* [Collected data entries]
[Start of section]

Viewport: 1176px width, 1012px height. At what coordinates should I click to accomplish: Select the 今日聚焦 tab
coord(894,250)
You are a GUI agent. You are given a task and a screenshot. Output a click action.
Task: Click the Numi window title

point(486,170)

[End of section]

* [WHAT TO WORK ON]
Exactly as they appear, write out the lines from the one containing "You are a GUI" through the final line of the entries above, both included.

* [EXERCISE RESPONSE]
You are a GUI agent. You are given a task and a screenshot. Output a click action.
Task: Click the Numi window title

point(486,170)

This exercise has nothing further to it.